**Your task:** All entries must be extracted exactly, with nothing added or dropped.

Stored data:

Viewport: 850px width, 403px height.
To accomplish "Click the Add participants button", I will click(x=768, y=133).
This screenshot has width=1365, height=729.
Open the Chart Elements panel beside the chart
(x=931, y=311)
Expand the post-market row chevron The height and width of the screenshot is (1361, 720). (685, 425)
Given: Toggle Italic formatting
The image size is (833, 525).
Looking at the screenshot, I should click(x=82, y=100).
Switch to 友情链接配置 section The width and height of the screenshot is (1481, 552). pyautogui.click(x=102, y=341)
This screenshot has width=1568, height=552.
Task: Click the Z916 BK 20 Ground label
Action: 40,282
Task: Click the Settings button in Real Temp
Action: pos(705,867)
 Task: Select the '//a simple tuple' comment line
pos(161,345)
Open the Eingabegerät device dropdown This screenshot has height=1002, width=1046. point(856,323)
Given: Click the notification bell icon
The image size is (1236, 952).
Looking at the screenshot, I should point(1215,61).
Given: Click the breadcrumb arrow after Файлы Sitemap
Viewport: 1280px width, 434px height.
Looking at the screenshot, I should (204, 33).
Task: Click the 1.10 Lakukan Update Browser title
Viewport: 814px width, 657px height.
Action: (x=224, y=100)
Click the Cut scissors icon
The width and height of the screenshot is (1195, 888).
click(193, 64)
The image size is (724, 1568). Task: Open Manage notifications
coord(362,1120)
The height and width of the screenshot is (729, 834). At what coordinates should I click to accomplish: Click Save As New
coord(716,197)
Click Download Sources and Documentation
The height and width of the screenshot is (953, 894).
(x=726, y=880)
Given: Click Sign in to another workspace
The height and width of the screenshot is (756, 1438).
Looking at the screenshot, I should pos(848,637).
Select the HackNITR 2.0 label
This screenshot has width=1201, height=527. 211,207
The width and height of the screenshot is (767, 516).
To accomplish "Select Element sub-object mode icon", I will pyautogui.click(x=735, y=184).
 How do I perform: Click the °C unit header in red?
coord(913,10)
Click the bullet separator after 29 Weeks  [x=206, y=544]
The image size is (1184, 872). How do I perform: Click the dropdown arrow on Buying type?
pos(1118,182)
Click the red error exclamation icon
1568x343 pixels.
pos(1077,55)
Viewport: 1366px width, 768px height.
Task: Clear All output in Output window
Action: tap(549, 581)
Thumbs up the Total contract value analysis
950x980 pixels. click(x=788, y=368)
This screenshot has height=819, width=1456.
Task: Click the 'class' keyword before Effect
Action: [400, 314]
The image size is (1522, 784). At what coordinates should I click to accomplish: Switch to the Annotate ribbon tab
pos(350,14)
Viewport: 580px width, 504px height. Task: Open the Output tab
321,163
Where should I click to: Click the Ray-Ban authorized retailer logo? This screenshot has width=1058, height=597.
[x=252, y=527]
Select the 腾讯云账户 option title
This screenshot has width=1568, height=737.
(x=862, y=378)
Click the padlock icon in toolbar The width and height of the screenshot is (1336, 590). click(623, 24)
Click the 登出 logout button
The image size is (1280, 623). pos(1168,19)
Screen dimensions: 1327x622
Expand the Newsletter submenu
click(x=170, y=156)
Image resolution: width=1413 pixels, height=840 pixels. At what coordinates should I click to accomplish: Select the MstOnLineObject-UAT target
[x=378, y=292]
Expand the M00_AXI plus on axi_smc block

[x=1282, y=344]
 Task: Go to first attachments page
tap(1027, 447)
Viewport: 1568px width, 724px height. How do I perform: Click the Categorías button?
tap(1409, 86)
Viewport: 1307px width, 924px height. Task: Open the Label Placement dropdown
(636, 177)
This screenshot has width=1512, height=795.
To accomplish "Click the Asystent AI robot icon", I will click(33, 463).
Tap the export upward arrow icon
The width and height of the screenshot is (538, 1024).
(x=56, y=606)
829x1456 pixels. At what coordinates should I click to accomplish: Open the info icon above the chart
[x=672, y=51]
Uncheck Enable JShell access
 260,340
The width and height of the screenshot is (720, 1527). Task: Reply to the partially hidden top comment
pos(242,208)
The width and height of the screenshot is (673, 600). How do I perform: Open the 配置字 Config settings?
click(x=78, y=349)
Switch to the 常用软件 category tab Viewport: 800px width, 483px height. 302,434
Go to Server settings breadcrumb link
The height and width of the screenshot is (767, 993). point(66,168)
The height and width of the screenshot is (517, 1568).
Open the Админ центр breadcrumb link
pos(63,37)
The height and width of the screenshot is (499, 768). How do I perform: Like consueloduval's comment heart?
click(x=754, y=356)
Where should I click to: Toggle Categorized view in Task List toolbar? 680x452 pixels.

**Exercise answer:**
Viewport: 850px width, 403px height.
To accomplish "Click the Add participants button", I will click(x=768, y=133).
This screenshot has width=1365, height=729.
Open the Chart Elements panel beside the chart
(x=931, y=311)
Expand the post-market row chevron The height and width of the screenshot is (1361, 720). (685, 425)
Given: Toggle Italic formatting
The image size is (833, 525).
Looking at the screenshot, I should click(x=82, y=100).
Switch to 友情链接配置 section The width and height of the screenshot is (1481, 552). pyautogui.click(x=102, y=341)
This screenshot has width=1568, height=552.
Task: Click the Z916 BK 20 Ground label
Action: 40,282
Task: Click the Settings button in Real Temp
Action: pos(705,867)
 Task: Select the '//a simple tuple' comment line
pos(161,345)
Open the Eingabegerät device dropdown This screenshot has height=1002, width=1046. point(856,323)
Given: Click the notification bell icon
The image size is (1236, 952).
Looking at the screenshot, I should point(1215,61).
Given: Click the breadcrumb arrow after Файлы Sitemap
Viewport: 1280px width, 434px height.
Looking at the screenshot, I should (204, 33).
Task: Click the 1.10 Lakukan Update Browser title
Viewport: 814px width, 657px height.
Action: (x=224, y=100)
Click the Cut scissors icon
The width and height of the screenshot is (1195, 888).
click(193, 64)
The image size is (724, 1568). Task: Open Manage notifications
coord(362,1120)
The height and width of the screenshot is (729, 834). At what coordinates should I click to accomplish: Click Save As New
coord(716,197)
Click Download Sources and Documentation
The height and width of the screenshot is (953, 894).
(x=726, y=880)
Given: Click Sign in to another workspace
The height and width of the screenshot is (756, 1438).
Looking at the screenshot, I should pos(848,637).
Select the HackNITR 2.0 label
This screenshot has width=1201, height=527. 211,207
The width and height of the screenshot is (767, 516).
To accomplish "Select Element sub-object mode icon", I will pyautogui.click(x=735, y=184).
 How do I perform: Click the °C unit header in red?
coord(913,10)
Click the bullet separator after 29 Weeks  [x=206, y=544]
The image size is (1184, 872). How do I perform: Click the dropdown arrow on Buying type?
pos(1118,182)
Click the red error exclamation icon
1568x343 pixels.
pos(1077,55)
Viewport: 1366px width, 768px height.
Task: Clear All output in Output window
Action: tap(549, 581)
Thumbs up the Total contract value analysis
950x980 pixels. click(x=788, y=368)
This screenshot has height=819, width=1456.
Task: Click the 'class' keyword before Effect
Action: [400, 314]
The image size is (1522, 784). At what coordinates should I click to accomplish: Switch to the Annotate ribbon tab
pos(350,14)
Viewport: 580px width, 504px height. Task: Open the Output tab
321,163
Where should I click to: Click the Ray-Ban authorized retailer logo? This screenshot has width=1058, height=597.
[x=252, y=527]
Select the 腾讯云账户 option title
This screenshot has width=1568, height=737.
(x=862, y=378)
Click the padlock icon in toolbar The width and height of the screenshot is (1336, 590). click(623, 24)
Click the 登出 logout button
The image size is (1280, 623). pos(1168,19)
Screen dimensions: 1327x622
Expand the Newsletter submenu
click(x=170, y=156)
Image resolution: width=1413 pixels, height=840 pixels. At what coordinates should I click to accomplish: Select the MstOnLineObject-UAT target
[x=378, y=292]
Expand the M00_AXI plus on axi_smc block

[x=1282, y=344]
 Task: Go to first attachments page
tap(1027, 447)
Viewport: 1568px width, 724px height. How do I perform: Click the Categorías button?
tap(1409, 86)
Viewport: 1307px width, 924px height. Task: Open the Label Placement dropdown
(636, 177)
This screenshot has width=1512, height=795.
To accomplish "Click the Asystent AI robot icon", I will click(33, 463).
Tap the export upward arrow icon
The width and height of the screenshot is (538, 1024).
(x=56, y=606)
829x1456 pixels. At what coordinates should I click to accomplish: Open the info icon above the chart
[x=672, y=51]
Uncheck Enable JShell access
 260,340
The width and height of the screenshot is (720, 1527). Task: Reply to the partially hidden top comment
pos(242,208)
The width and height of the screenshot is (673, 600). How do I perform: Open the 配置字 Config settings?
click(x=78, y=349)
Switch to the 常用软件 category tab Viewport: 800px width, 483px height. 302,434
Go to Server settings breadcrumb link
The height and width of the screenshot is (767, 993). point(66,168)
The height and width of the screenshot is (517, 1568).
Open the Админ центр breadcrumb link
pos(63,37)
The height and width of the screenshot is (499, 768). How do I perform: Like consueloduval's comment heart?
click(x=754, y=356)
Where should I click to: Toggle Categorized view in Task List toolbar? 680x452 pixels.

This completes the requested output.